Densho Digital Archive
Densho Visual History Collection
Title: Ben Uyeno Interview
Narrator: Ben Uyeno
Interviewer: Dee Goto
Location: Seattle, Washington
Date: June 1, 1998
Densho ID: denshovh-uben-01-0005

<Begin Segment 5>

DG: So, when did your father get married?

BU: Got married in 1913, I think, because the first baby came in 1914, so can't make it more.

DG: Then at that time he was still planning to go back to Japan.

BU: No, he was planning, he was planning to stay there.

DG: Oh, by then.

BU: By then. Because he was always, he had a group of people that I suppose depended upon him because he's the only one that had a, had a big house, and they all had all their meetings and everything there. It was very nice for us, too, because some of the lonely, loner, men adopted us -- I'm talking about me, I'm a male, they didn't adopt females -- and then they, they took us on a bike ride to Wapato and other places, and played ball with us. So it was nice.

DG: So you were born what year now?

BU: I was born in 1918, right in the middle of the, middle of the flu epidemic, the pan, pan world flu epidemic, in which so many thousands, millions of people died. And you know, ordinarily if a mother goes into the hospital for delivery, she stayed for two or three days. They, they kicked Mom out in half a day because they said it's too dangerous to be in the hospital because of flu. So that... I found out another thing, too, recently, the fact that the Saint Elizabeth Hospital in Yakima is a Providence Hospital, the one I was, I've been connected with all my life. So, anyway, it kind of runs around. [Laughs]

DG: It does. So then how long did you live in Yakima?
● ● ● ●
__TASK ITEM 1__: Summarize the Ben Uyeno interview excerpt in two sentences.
__TASK ITEM 2__: Continue the Ben Uyeno interview excerpt from its final line.
The records were drawn from a separate source.

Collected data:
● ● ● ●
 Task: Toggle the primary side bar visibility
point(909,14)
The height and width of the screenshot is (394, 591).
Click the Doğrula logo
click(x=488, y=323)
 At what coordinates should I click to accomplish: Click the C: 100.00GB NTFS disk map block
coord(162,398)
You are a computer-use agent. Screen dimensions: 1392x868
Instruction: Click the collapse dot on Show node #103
● ● ● ●
__RESPONSE AREA 1__: Ben Uyeno says his father married around 1913, since the first baby came in 1914, and by then planned to stay rather than return to Japan, hosting meetings in his big house for a group of people who depended on him. Uyeno, born in 1918 during the flu epidemic, recalls that lonely men took him on bike rides and played ball with him, and that his mother was sent home from the hospital after half a day because of the flu danger.

__RESPONSE AREA 2__:
BU: I lived only eight years. What happened was this, the fact that because Mom and Dad had, had the laundry and it was so busy that they couldn't take care of all four kids so they took the two oldest one and send them to Grandma in Japan to raise.

DG: So you were number three?

BU: No, I was number four.

DG: You're number four.

BU: Number three and four were the youngest. My sister lives in New York and us were the only ones that stayed, and they sent the two older ones to Japan. They're Kibeis.

DG: So you had an older brother born in 1914 and then you had a sister born...

BU: 1915.

DG: '15. And then your sister, another sister.

BU: Another sister in '16 and me in '18, yeah. So that's what happened.

DG: Well, tell us a little bit about why they send your, the kids to Japan.

BU: Well, I presume they sent them over because four kids in a busy laundry, laundry business, just couldn't take care of them.

DG: But it's not just that, because other people sent them, too. Was it mostly because they were busy?

BU: Well, they are busy with work or what have you.

DG: But what about preparation to go back to Japan?

BU: Just ship them. Mother or father went with them, I presume.